━━━ Supplied data
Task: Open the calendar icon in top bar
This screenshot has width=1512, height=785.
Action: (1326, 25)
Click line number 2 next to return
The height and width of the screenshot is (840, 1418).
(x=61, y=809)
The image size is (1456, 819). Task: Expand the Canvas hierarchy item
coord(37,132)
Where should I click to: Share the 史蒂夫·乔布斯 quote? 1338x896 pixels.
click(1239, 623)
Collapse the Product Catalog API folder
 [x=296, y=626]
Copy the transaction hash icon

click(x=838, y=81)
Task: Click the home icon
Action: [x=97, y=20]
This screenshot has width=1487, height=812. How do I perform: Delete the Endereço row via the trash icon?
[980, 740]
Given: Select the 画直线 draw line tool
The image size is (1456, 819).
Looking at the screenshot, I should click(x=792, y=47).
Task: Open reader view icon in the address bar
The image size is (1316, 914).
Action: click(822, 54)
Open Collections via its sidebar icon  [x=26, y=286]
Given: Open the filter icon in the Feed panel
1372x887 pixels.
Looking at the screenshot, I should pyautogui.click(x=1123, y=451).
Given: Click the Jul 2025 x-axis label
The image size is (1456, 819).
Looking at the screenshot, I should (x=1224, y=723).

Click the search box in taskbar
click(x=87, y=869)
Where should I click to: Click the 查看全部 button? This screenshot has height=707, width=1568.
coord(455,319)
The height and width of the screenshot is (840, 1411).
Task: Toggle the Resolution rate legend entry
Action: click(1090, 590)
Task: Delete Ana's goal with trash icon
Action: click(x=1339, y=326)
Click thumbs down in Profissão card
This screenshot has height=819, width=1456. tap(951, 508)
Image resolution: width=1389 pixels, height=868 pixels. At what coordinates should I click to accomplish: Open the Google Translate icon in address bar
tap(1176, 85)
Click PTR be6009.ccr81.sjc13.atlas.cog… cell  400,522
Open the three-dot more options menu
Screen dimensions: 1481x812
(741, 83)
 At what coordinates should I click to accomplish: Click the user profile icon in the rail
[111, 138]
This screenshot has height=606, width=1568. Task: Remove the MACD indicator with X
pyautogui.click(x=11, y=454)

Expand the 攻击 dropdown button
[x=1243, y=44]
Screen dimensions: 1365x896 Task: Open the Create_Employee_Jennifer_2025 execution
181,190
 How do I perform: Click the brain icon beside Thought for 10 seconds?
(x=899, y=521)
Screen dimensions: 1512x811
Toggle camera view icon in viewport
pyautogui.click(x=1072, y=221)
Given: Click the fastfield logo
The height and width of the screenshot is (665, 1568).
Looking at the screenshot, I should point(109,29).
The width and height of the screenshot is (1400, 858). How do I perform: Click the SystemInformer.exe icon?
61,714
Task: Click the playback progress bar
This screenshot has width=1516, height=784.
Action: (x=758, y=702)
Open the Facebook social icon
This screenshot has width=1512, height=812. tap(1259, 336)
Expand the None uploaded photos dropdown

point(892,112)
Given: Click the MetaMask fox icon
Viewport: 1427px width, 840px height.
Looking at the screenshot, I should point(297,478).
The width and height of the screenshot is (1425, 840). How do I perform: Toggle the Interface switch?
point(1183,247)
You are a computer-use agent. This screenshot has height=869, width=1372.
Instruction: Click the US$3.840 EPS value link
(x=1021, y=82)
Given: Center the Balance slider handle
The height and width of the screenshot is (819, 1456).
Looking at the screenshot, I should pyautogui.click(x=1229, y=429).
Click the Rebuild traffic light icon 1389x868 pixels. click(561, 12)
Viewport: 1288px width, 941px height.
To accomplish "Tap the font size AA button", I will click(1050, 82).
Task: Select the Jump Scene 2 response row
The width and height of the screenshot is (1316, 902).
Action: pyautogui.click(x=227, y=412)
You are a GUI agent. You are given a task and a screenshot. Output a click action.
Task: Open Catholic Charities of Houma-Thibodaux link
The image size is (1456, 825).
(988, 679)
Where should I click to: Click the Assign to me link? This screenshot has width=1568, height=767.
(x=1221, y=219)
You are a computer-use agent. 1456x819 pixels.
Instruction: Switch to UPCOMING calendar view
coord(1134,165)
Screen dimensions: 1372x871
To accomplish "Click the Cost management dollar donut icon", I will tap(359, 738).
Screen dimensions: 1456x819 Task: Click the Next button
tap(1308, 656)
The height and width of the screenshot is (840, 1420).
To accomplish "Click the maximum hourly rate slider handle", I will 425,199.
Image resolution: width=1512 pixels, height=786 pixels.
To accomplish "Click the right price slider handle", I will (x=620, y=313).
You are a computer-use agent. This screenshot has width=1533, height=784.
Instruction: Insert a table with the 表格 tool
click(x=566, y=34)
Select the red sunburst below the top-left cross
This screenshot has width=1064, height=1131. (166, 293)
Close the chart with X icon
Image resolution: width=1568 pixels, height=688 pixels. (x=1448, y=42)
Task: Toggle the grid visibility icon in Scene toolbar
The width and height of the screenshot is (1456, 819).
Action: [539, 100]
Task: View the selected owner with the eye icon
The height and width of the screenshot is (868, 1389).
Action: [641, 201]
━━━━━━
» **Requirement**
A reply that repeats all the data exactly is required.

» **Solution for this problem**
Task: Open the calendar icon in top bar
This screenshot has width=1512, height=785.
Action: (1326, 25)
Click line number 2 next to return
The height and width of the screenshot is (840, 1418).
(x=61, y=809)
The image size is (1456, 819). Task: Expand the Canvas hierarchy item
coord(37,132)
Where should I click to: Share the 史蒂夫·乔布斯 quote? 1338x896 pixels.
click(1239, 623)
Collapse the Product Catalog API folder
 [x=296, y=626]
Copy the transaction hash icon

click(x=838, y=81)
Task: Click the home icon
Action: [x=97, y=20]
This screenshot has width=1487, height=812. How do I perform: Delete the Endereço row via the trash icon?
[980, 740]
Given: Select the 画直线 draw line tool
The image size is (1456, 819).
Looking at the screenshot, I should click(x=792, y=47).
Task: Open reader view icon in the address bar
The image size is (1316, 914).
Action: click(822, 54)
Open Collections via its sidebar icon  [x=26, y=286]
Given: Open the filter icon in the Feed panel
1372x887 pixels.
Looking at the screenshot, I should pyautogui.click(x=1123, y=451).
Given: Click the Jul 2025 x-axis label
The image size is (1456, 819).
Looking at the screenshot, I should (x=1224, y=723).

Click the search box in taskbar
click(x=87, y=869)
Where should I click to: Click the 查看全部 button? This screenshot has height=707, width=1568.
coord(455,319)
The height and width of the screenshot is (840, 1411).
Task: Toggle the Resolution rate legend entry
Action: click(1090, 590)
Task: Delete Ana's goal with trash icon
Action: click(x=1339, y=326)
Click thumbs down in Profissão card
This screenshot has height=819, width=1456. tap(951, 508)
Image resolution: width=1389 pixels, height=868 pixels. At what coordinates should I click to accomplish: Open the Google Translate icon in address bar
tap(1176, 85)
Click PTR be6009.ccr81.sjc13.atlas.cog… cell  400,522
Open the three-dot more options menu
Screen dimensions: 1481x812
(741, 83)
 At what coordinates should I click to accomplish: Click the user profile icon in the rail
[111, 138]
This screenshot has height=606, width=1568. Task: Remove the MACD indicator with X
pyautogui.click(x=11, y=454)

Expand the 攻击 dropdown button
[x=1243, y=44]
Screen dimensions: 1365x896 Task: Open the Create_Employee_Jennifer_2025 execution
181,190
 How do I perform: Click the brain icon beside Thought for 10 seconds?
(x=899, y=521)
Screen dimensions: 1512x811
Toggle camera view icon in viewport
pyautogui.click(x=1072, y=221)
Given: Click the fastfield logo
The height and width of the screenshot is (665, 1568).
Looking at the screenshot, I should point(109,29).
The width and height of the screenshot is (1400, 858). How do I perform: Click the SystemInformer.exe icon?
61,714
Task: Click the playback progress bar
This screenshot has width=1516, height=784.
Action: (x=758, y=702)
Open the Facebook social icon
This screenshot has width=1512, height=812. tap(1259, 336)
Expand the None uploaded photos dropdown

point(892,112)
Given: Click the MetaMask fox icon
Viewport: 1427px width, 840px height.
Looking at the screenshot, I should point(297,478).
The width and height of the screenshot is (1425, 840). How do I perform: Toggle the Interface switch?
point(1183,247)
You are a computer-use agent. This screenshot has height=869, width=1372.
Instruction: Click the US$3.840 EPS value link
(x=1021, y=82)
Given: Center the Balance slider handle
The height and width of the screenshot is (819, 1456).
Looking at the screenshot, I should pyautogui.click(x=1229, y=429).
Click the Rebuild traffic light icon 1389x868 pixels. click(561, 12)
Viewport: 1288px width, 941px height.
To accomplish "Tap the font size AA button", I will click(1050, 82).
Task: Select the Jump Scene 2 response row
The width and height of the screenshot is (1316, 902).
Action: pyautogui.click(x=227, y=412)
You are a GUI agent. You are given a task and a screenshot. Output a click action.
Task: Open Catholic Charities of Houma-Thibodaux link
The image size is (1456, 825).
(988, 679)
Where should I click to: Click the Assign to me link? This screenshot has width=1568, height=767.
(x=1221, y=219)
You are a computer-use agent. 1456x819 pixels.
Instruction: Switch to UPCOMING calendar view
coord(1134,165)
Screen dimensions: 1372x871
To accomplish "Click the Cost management dollar donut icon", I will tap(359, 738).
Screen dimensions: 1456x819 Task: Click the Next button
tap(1308, 656)
The height and width of the screenshot is (840, 1420).
To accomplish "Click the maximum hourly rate slider handle", I will 425,199.
Image resolution: width=1512 pixels, height=786 pixels.
To accomplish "Click the right price slider handle", I will (x=620, y=313).
You are a computer-use agent. This screenshot has width=1533, height=784.
Instruction: Insert a table with the 表格 tool
click(x=566, y=34)
Select the red sunburst below the top-left cross
This screenshot has width=1064, height=1131. (166, 293)
Close the chart with X icon
Image resolution: width=1568 pixels, height=688 pixels. (x=1448, y=42)
Task: Toggle the grid visibility icon in Scene toolbar
The width and height of the screenshot is (1456, 819).
Action: [539, 100]
Task: View the selected owner with the eye icon
The height and width of the screenshot is (868, 1389).
Action: [641, 201]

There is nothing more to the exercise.